YÜZMEDEKİ BAŞARISINI İŞ DÜNYASINA TAŞIDI: FERİDUN DEVECİ

HAZIRLAYAN: RAMAZAN ŞANIVAR

Feridun Deveci 10 Mayıs 1946 yılında Adana’da doğdu. İlkokulu 23 Nisan, orta ve liseyi ise Ticaret Lisesi’nde tamamladı. Yüksek okulu ise İstanbul İktisadi Ticari İlimler Fakültesi’nden mezun oldu.

Yüzmeyi 12 yaşında milli yüzücü Nihat Erdem’den öğrendi. Milli ve rekortmen yüzücülerin antrenman ve müsabakalarını izleyerek kendini geliştirdi. Efsane sporcu Muharrem Gülergin’i model aldı. Karataşspor’un kurucu milli atlet Ökkeş Koşkun, şort ve havlu armağan ederek Karataşspor’a lisans çıkartarak yarışmalara katılmasını sağladı.
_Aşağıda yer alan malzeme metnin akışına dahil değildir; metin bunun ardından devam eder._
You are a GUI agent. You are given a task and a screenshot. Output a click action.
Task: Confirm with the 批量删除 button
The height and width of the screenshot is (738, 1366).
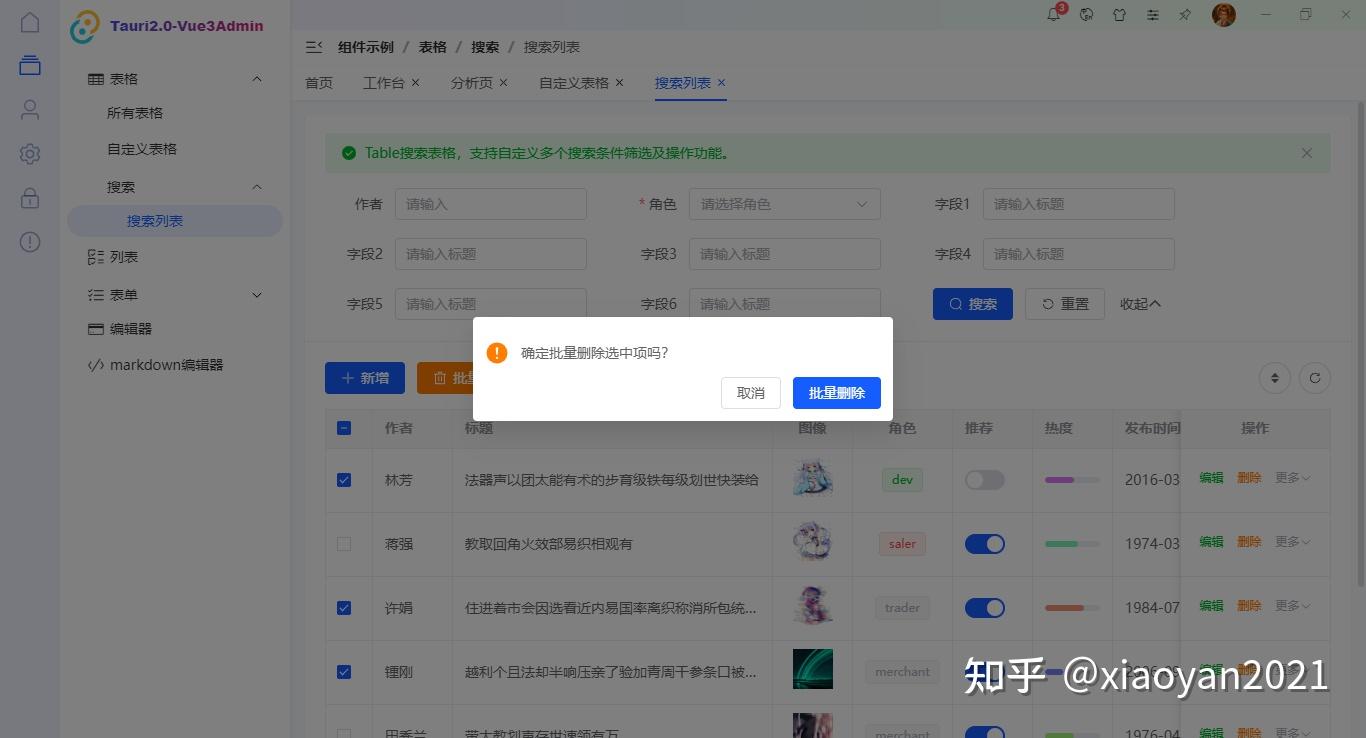836,392
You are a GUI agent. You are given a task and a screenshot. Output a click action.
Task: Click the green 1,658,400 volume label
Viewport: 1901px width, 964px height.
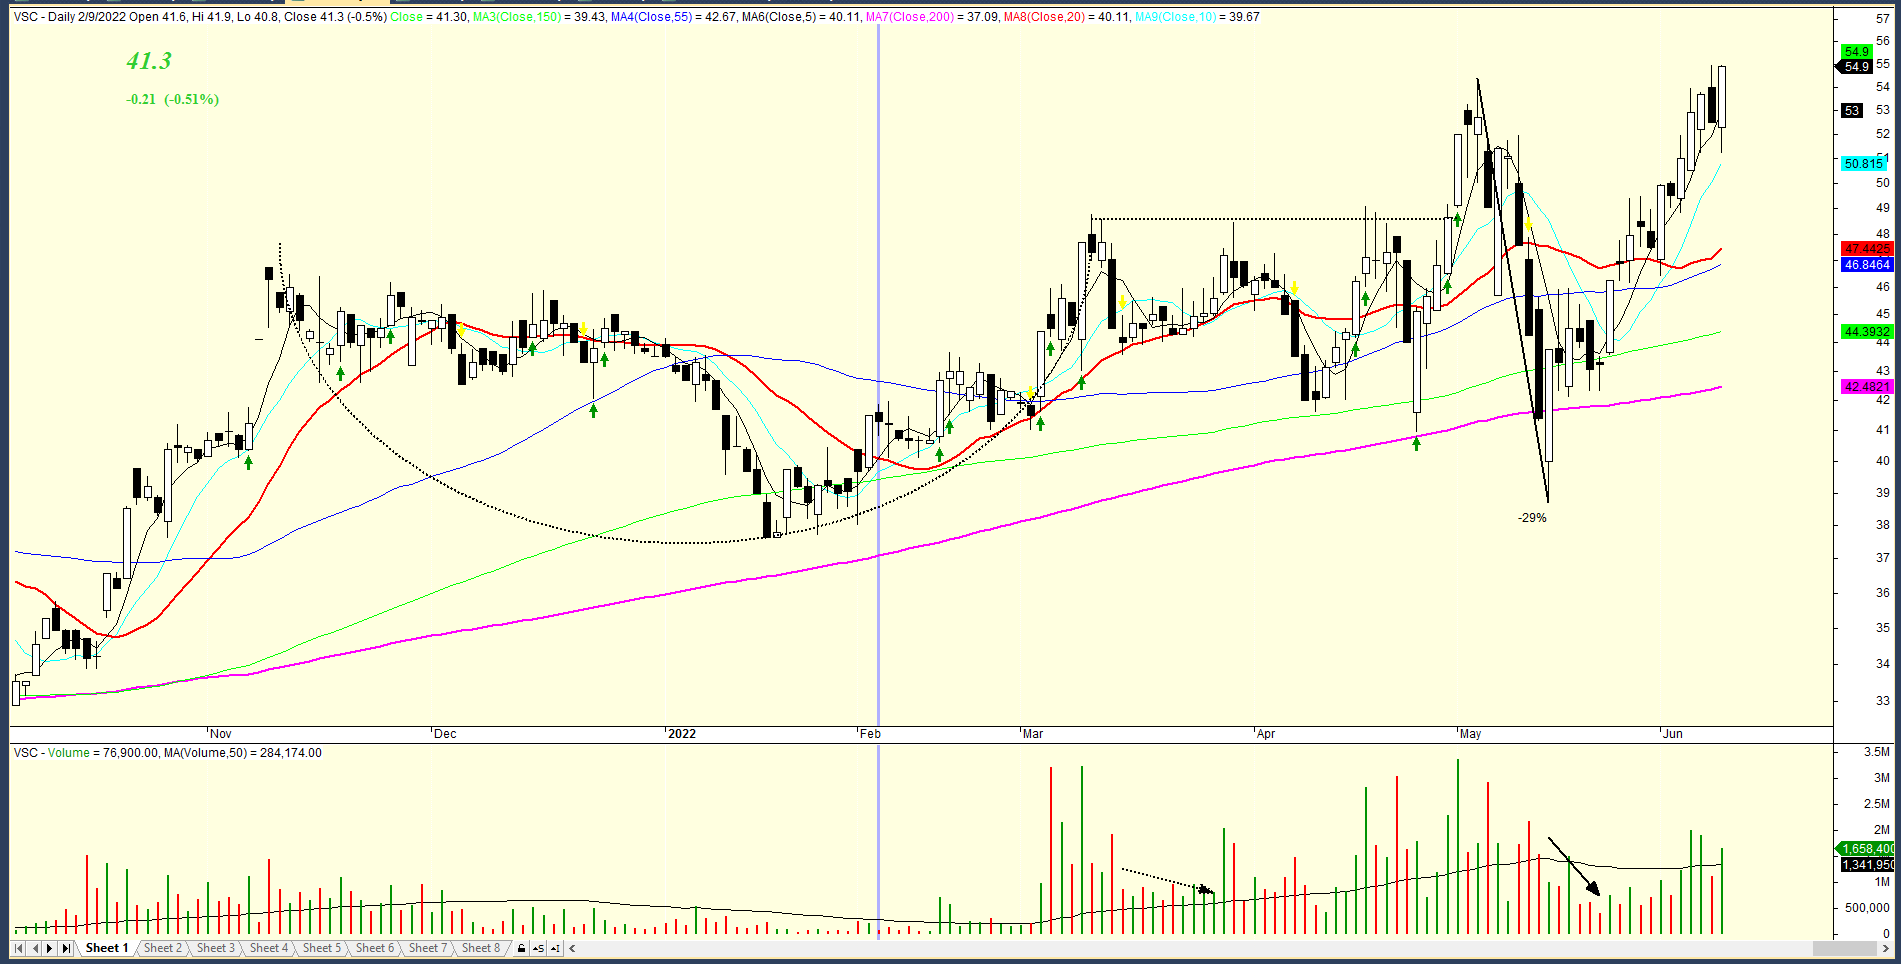[x=1866, y=848]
Serbest ve kelebek branşlarında hayli başarılı olan Feridun Deveci, ilk yarışında eli, ayağı titreyerek, büyük heyecanla 50 metre serbest branşında Tuncay Şenyüz, Bülent Belin, Ömer Akın gibi deneyimli rakiplerinin arasında 3.oldu. Dönemin Beden Terbiyesi Bölge Müdürü Cemil Oka ile Ruhi Polisçi’nin esnaftan topladığı ilk hediyesini aldı.
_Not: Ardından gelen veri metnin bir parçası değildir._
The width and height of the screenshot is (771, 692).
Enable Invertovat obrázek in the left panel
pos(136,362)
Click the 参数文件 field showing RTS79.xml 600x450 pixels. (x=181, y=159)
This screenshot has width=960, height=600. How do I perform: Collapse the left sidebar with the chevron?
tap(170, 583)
Ticaret Lisesi okul takımında voleybol ve basketbolda oynayan Feridun Deveci, daha sonra yüzmede defalarca şampiyonluk kazandığı gibi sutopu da oynamaya da başladı. Adana’da kendi branşıyla ilgili yüksekokul olmadığı için İstanbul İktisadi Ticari İlimler Fakültesine kayıt oldu. Aynı zamanda çok sevdiği yüzmeden kopmamak için Adanalı olan Behçet Kurtiç ve Ahmet Özuzun’un desteğiyle İstanbul Yüzme İhtisas Kulübü’ne(İYİK) transfer oldu.

İYİK takımıyla yüzme ve sutopu takımıyla 4 yıl Türkiye şampiyonluğu yaşadı. Yüzdüğü dönemlerde aynı zamanda İYİK yöneticileri Süha Erler, Şarık Tara ve Sadi Gülçiçek’in destekleriyle ENKA Pimaş şirketinde çalıştı. Sutopu’nda 20’yi aşkın milli mayoyu giydi. İYİK 2 dönem yöneticilik yaptı. Daha sonra ki yıllarda PİMAŞ’ın Adana Bölge bayiliğini alarak Adana’ya döndü.

Yüzmedeki başarını iş dünyasına taşıyan Feridun Deveci, Adana Yüzme İl Temsilciliği, Yüzme Federasyonu Yönetim Kurulu üyeliği, Demirspor yönetim Kurulu üyeliği ve Tenis Dağcılık Su Sporları Kulübü başkanlığını başarıyla sürdürdü.  İnşaat ve tesisat malzemeleri ile müteahhitlik yapan Feridun Deveci’nin iyi eğitim almış 3 kızı ve 2 torunu bulunuyor.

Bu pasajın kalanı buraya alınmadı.